Report how many lines of the items below contain the string "height", giving only the number.

# DATA PROVIDED start

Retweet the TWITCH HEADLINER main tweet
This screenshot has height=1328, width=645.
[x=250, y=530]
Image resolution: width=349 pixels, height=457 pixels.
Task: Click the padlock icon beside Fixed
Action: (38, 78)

# DATA PROVIDED end

_RIGHT ANSWER_
2